BEGIN Provided records

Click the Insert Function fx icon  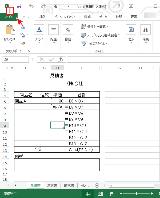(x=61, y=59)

END Provided records
BEGIN Provided records

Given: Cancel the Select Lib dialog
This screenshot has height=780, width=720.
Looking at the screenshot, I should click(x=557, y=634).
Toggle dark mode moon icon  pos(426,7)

END Provided records
BEGIN Provided records

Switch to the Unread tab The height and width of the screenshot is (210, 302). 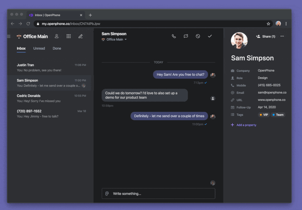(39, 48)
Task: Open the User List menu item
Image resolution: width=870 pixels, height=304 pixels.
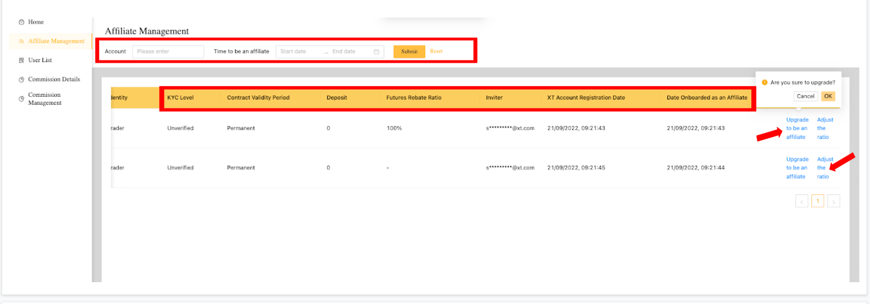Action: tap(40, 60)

END Provided records

What to work on ▸
For the listing above, print only the lines starting at the line containing "This screenshot has height=780, width=720." and ending at the line containing "Toggle dark mode", exactly, both included.

Result ▸
This screenshot has height=780, width=720.
Looking at the screenshot, I should click(x=557, y=634).
Toggle dark mode moon icon  pos(426,7)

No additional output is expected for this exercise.